FullduplexFullduplex/
the verticalsv13 / 17#alibaba#qwen-audio§ 06 sections · 05 figures

Alibaba DAMO and the Qwen Audio team: the most-downloaded open audio lab closed only its flagship.

A Chinese big-tech lab populated the middle lane between fully-open and fully-closed. By April 2026 Qwen is the largest open audio family on Hugging Face, with more than one billion cumulative downloads. Yet Qwen3.5-Omni, released March 30, 2026, ships API-only. Read as open-base-closed-frontier: the first concrete signal from a Chinese lab of a third option between Meta and Mistral on one side, OpenAI and Anthropic on the other.

verticals · v13 of 17 · subject profile
A Chinese big-tech lab that shipped a field-defining open audio model three years running, passed one billion downloads on Hugging Face, and then closed only the flagship. The base stays on Apache 2.0, the frontier moves behind an API. The first visible middle lane.
subject: Alibaba DAMO / Tongyi Lab · Hangzhou · Qwen 2023–~1B+ downloads · 200k+ derivatives · 32/36 open SoTA

1. One billion downloads, and one X post

March 3, 2026, just after 11 in the morning. A researcher named Lin Junyang posted 11 English words on X: me stepping down. bye my beloved qwen. The post drew 6.5 million views in 24 hours. He had led Alibaba’s large-model Qwen team for seven years, and up to the night before the resignation announcement he was overseeing the release work for the new Qwen3.5 model.

There is a number worth fixing here. The Qwen family that Lin held together had, as of March 2026, passed one billion cumulative downloads on Hugging Face (the model-distribution site), with more than 200,000 derivative models. In February 2026 alone, Qwen recorded 153.6 million downloads. That is more than double the combined total of the next eight companies, including Meta, DeepSeek, and OpenAI. According to SCMP, a single Alibaba family accounts for more than half of global open-source AI downloads.

Narrow the lens to audio and a different set of numbers appears. Qwen3-Omni (released September 2025) is a 30B Mixture-of-Experts model. Concretely, the design places several experts side by side and activates only the parts needed for each input. Of 30B total parameters, only 3B are active at any moment. The GitHub repository has 3,500 stars, and a single variant has 410,000 downloads. According to the arXiv 2509.17765 technical report, it takes open-source SoTA on 32 of 36 speech and audio-visual benchmarks, with a theoretical latency of 234 ms, text dialogue in 119 languages, speech understanding in 19, and speech generation in 10.

Then on March 30, 2026, when Qwen3.5-Omni was released, the weights stopped shipping. Three variants, Plus, Flash, and Light, all accessible only through the API. Winbuzzer put it plainly: “Qwen3.5-Omni is closed-source.”

The thesis, placed early. Alibaba’s Qwen Audio program is the first case from a Chinese big-tech lab to make visible the posture of closing only the flagship. Yet the open weights and blueprints of the Qwen3 generation underneath it are now scattered in places that cannot be pulled back. In restaurant terms, the signature dish has been moved to a closed kitchen, but the recipes and the cooking tools have already been handed out to chefs all over town.

Three points to organize the argument.

__DATA SEGMENT__
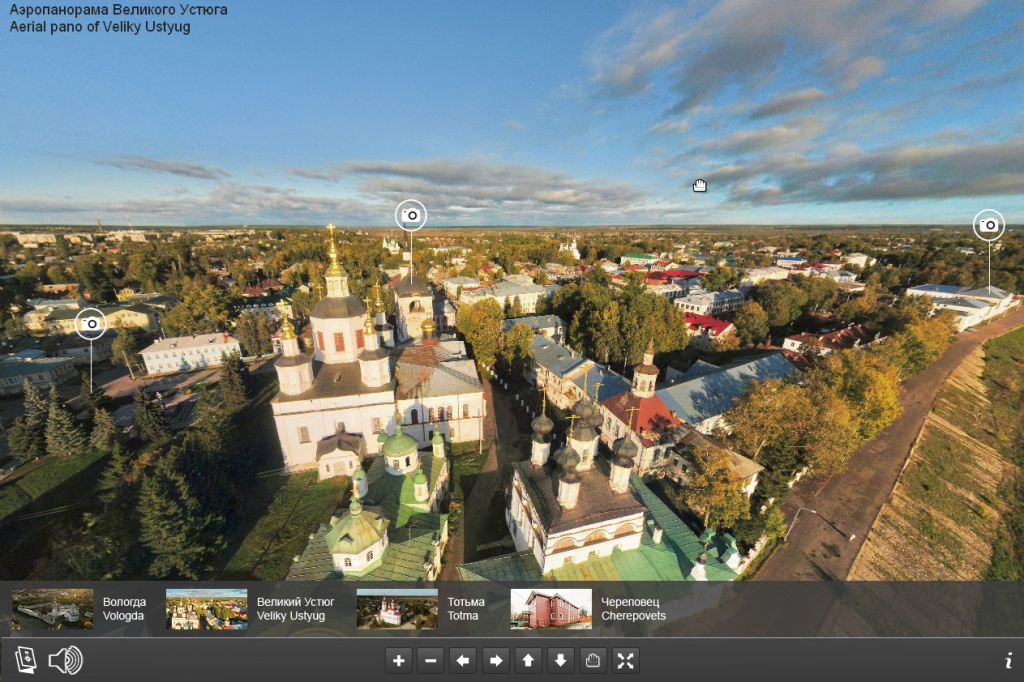Enter fullscreen mode
The image size is (1024, 682).
click(625, 660)
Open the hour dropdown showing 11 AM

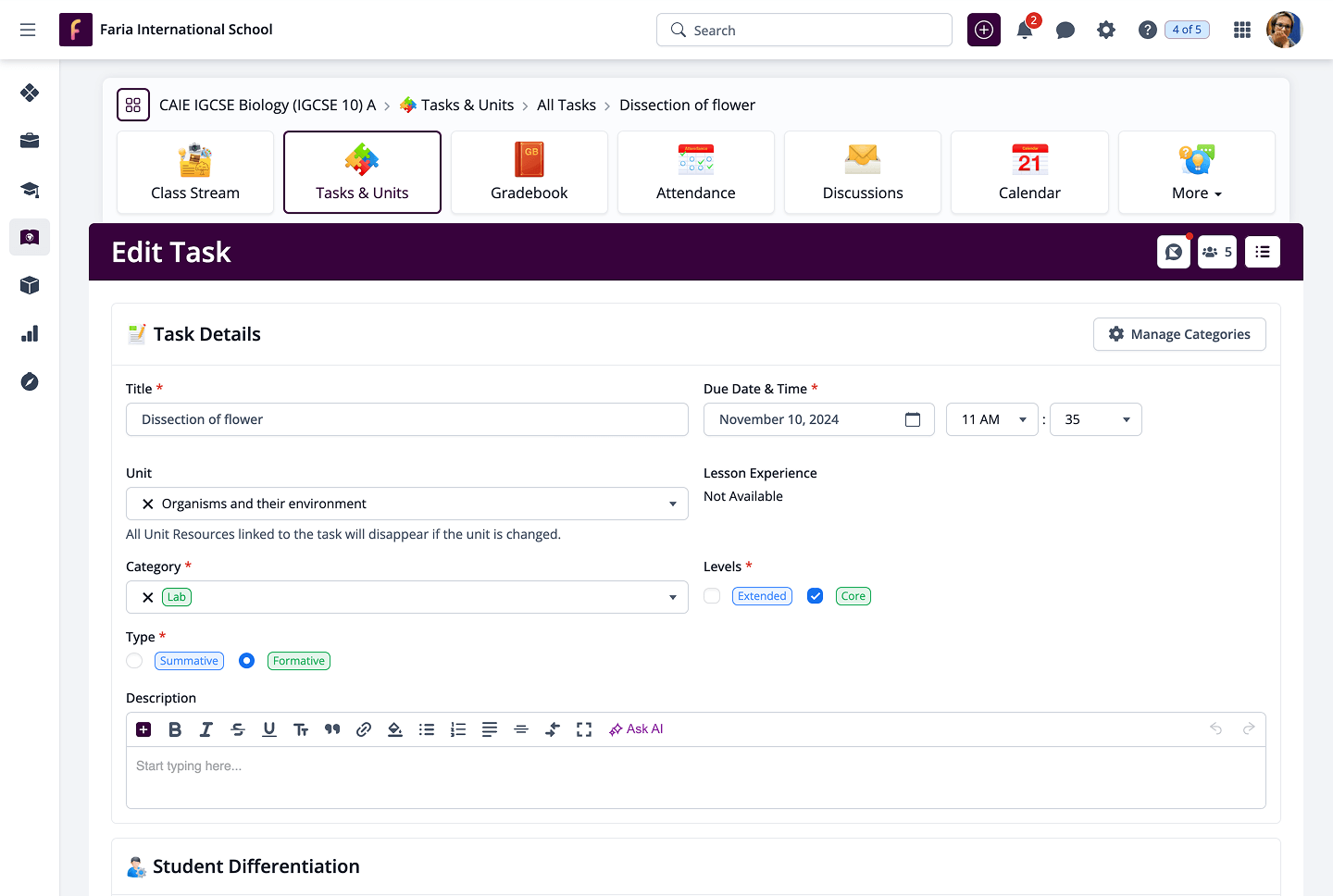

__EXERCISE DESCRIPTION__
Reproduce word for word the passage of the Qwen Audio profile starting with "A Chinese big-tech lab populated" and going on through "on the other.".

__RESULT OF THE TASK__
A Chinese big-tech lab populated the middle lane between fully-open and fully-closed. By April 2026 Qwen is the largest open audio family on Hugging Face, with more than one billion cumulative downloads. Yet Qwen3.5-Omni, released March 30, 2026, ships API-only. Read as open-base-closed-frontier: the first concrete signal from a Chinese lab of a third option between Meta and Mistral on one side, OpenAI and Anthropic on the other.